Spiritual technology says: When we put human nervous systems into certain configurations, truth appears.
Life itself is already a perfectly functioning spiritual technology — and partnership and sex are among its most precise interfaces.
I’ve been sitting with Simon Sinek’s Golden Circle lately — the what, the how, the why. His thesis is that the most inspiring leaders and movements start from the inside out: they lead with why they do what they do, not what they do.
At the end of last year, I realized the school was the what. Co·Awaken is emerging to be a school of awakened relating through the path of partnership.
But what is the why?
The Golden Circle helped me see something I hadn’t fully articulated about Co·Awaken:
We believe partnership and sex are high-leverage spiritual technology — the most embedded and direct path to awakening, woven into our daily lives. When partnership transforms, everything transforms: our homes, our families, our work, our communities.
I know this because I lived it.
For seventeen years, I circled around sex in shame and silence.
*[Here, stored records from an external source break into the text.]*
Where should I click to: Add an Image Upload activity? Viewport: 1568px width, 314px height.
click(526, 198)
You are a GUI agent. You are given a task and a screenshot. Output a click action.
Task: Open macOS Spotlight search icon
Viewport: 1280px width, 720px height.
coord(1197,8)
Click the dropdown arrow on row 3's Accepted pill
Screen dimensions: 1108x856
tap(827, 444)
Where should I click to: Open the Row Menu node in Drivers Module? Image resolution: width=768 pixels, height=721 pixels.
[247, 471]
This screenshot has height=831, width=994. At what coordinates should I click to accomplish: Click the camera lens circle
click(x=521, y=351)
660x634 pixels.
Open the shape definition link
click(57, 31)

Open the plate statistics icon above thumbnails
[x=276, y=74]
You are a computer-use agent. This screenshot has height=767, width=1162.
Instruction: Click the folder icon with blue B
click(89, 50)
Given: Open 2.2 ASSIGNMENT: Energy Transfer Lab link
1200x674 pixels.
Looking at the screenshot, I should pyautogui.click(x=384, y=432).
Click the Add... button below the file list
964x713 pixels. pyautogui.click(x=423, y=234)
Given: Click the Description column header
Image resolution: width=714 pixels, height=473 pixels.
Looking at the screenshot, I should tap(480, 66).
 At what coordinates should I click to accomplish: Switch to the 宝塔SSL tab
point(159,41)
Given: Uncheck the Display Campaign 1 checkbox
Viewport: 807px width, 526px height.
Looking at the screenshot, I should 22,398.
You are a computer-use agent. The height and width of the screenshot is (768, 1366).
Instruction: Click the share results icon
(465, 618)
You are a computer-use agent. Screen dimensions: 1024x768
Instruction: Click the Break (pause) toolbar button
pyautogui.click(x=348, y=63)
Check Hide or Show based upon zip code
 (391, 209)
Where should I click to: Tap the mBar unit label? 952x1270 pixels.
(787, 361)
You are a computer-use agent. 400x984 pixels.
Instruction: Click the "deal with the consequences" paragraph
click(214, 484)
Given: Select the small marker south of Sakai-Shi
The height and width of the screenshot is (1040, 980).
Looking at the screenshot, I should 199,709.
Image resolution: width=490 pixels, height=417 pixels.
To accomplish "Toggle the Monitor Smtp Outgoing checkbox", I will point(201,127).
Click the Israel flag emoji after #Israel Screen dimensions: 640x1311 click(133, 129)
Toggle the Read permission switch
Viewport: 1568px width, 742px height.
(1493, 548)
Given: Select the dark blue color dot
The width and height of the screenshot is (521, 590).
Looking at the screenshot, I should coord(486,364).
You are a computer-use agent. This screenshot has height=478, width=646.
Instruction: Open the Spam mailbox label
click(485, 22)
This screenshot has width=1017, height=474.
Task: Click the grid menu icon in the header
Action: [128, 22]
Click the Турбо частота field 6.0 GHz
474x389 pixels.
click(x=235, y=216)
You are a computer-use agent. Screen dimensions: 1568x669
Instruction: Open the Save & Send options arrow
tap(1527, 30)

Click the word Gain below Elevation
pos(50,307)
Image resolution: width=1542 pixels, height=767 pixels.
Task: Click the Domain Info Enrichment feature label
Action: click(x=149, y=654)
When that chapter ended, I didn’t just want intimacy — I wanted to understand it. Not just as a concept but as a lived experience.
And through years of practice, rupture, healing, and devotion with my partner Kiki Candace Sauve, I now live something I couldn’t have imagined.
Deep love of life. Deep love of each other. Deep secure attachment — not just to one another, but to reality itself, to desire itself. A sense of awakening together. A sense that anything is possible.
We just created our vision boards for 2026. And there’s a knowing — not hope, knowing — that what we envision will become true. A deep trust that we’ve cultivated through years of showing up for what’s hard.
Not because I figured it out. Because I let myself be transformed.
If a man like me — with generations of conditioning and seventeen years of shutdown — can create a life this beautiful and nourishing and alive, then so can anyone.
The Form
For the past four and a half years, I’ve been writing this newsletter under the name Intimate Reflections. Some part of me always knew it was a temporary container — a cocoon where I could discover what wanted to emerge.
What emerged was Co·Awaken.
And now the cocoon has done its work.
Starting today, this publication carries the name — Co·Awaken — of what it’s becoming. A school that runs in my lineage, a thing I’m in devotion to, a thing I want to last beyond me.
This year, I’m building a pilot program — a four-to-seven day immersive container for couples. Partnership and sexuality and attachment woven together. The practices that transformed my own life, distilled into something others can live.
There’s much I don’t yet know. But I do know the essence:
Technology, at its root, is the craft of bringing something into form.
I am bringing a school into form.
If you’ve been reading along, thank you. The experiment continues — now with a name that matches what it’s becoming.
If you’re new here, welcome. You’re witnessing a school being built in real time.






Love how you traced technology back to technē and logos, it completly reframes what counts as systematic knowledge. The split between "provable" and "woo" has kept so many effective practices marginalized. Your framing of partnership as embedded spiritual technology feels both ancient and urgent at the same time.